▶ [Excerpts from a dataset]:
═══
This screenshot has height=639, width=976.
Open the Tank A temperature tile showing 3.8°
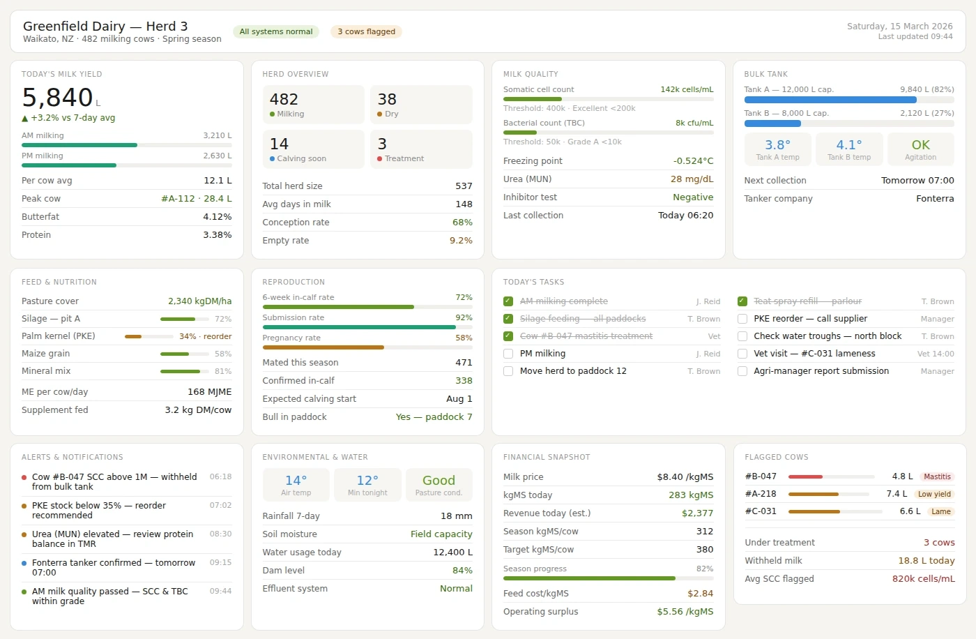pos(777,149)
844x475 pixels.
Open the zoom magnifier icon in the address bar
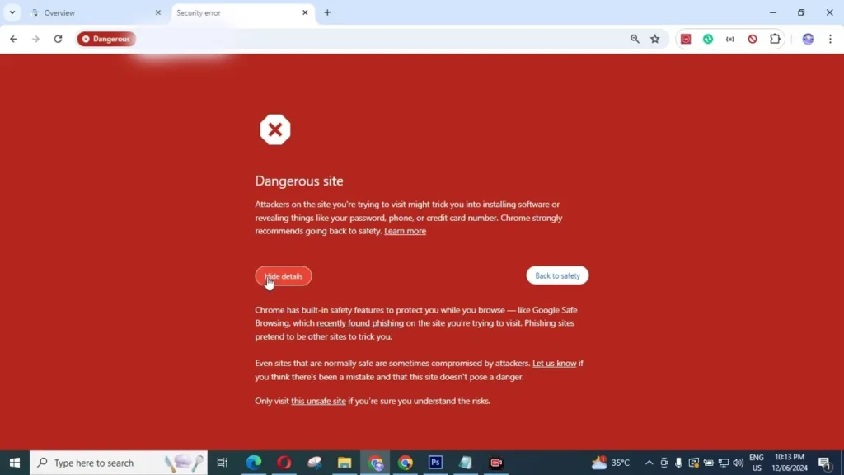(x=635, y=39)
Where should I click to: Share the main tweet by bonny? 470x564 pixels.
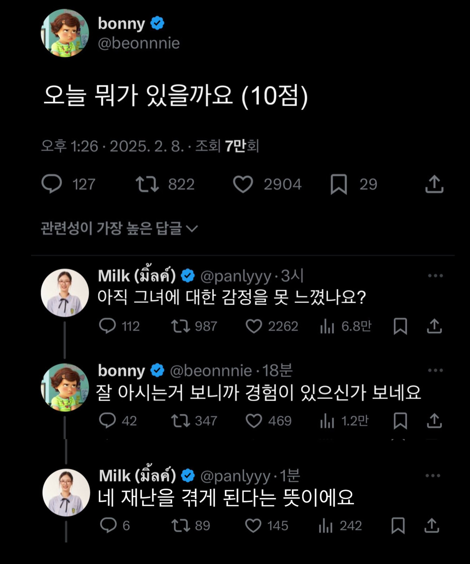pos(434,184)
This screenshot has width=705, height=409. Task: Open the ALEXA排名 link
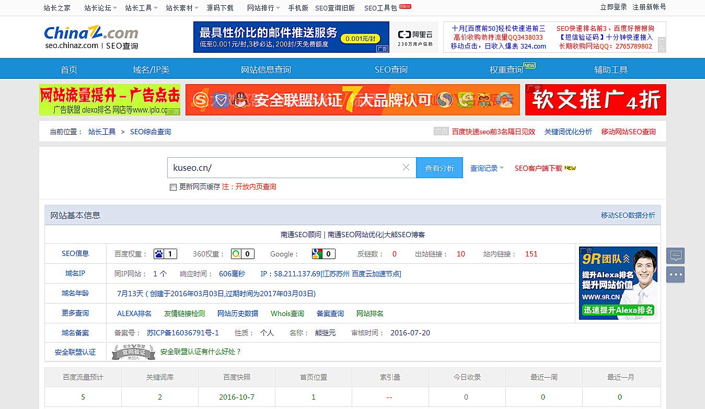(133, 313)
═══
▶ [WORK INSTRUCTION]: Exactly repeat the data above; the pictures do not belong in your copy.

▶ [SOLUTION TO THE EXERCISE]:
This screenshot has height=639, width=976.
Open the Tank A temperature tile showing 3.8°
pos(777,149)
844x475 pixels.
Open the zoom magnifier icon in the address bar
(x=635, y=39)
Where should I click to: Share the main tweet by bonny? 470x564 pixels.
pos(434,184)
This screenshot has width=705, height=409. Task: Open the ALEXA排名 link
(133, 313)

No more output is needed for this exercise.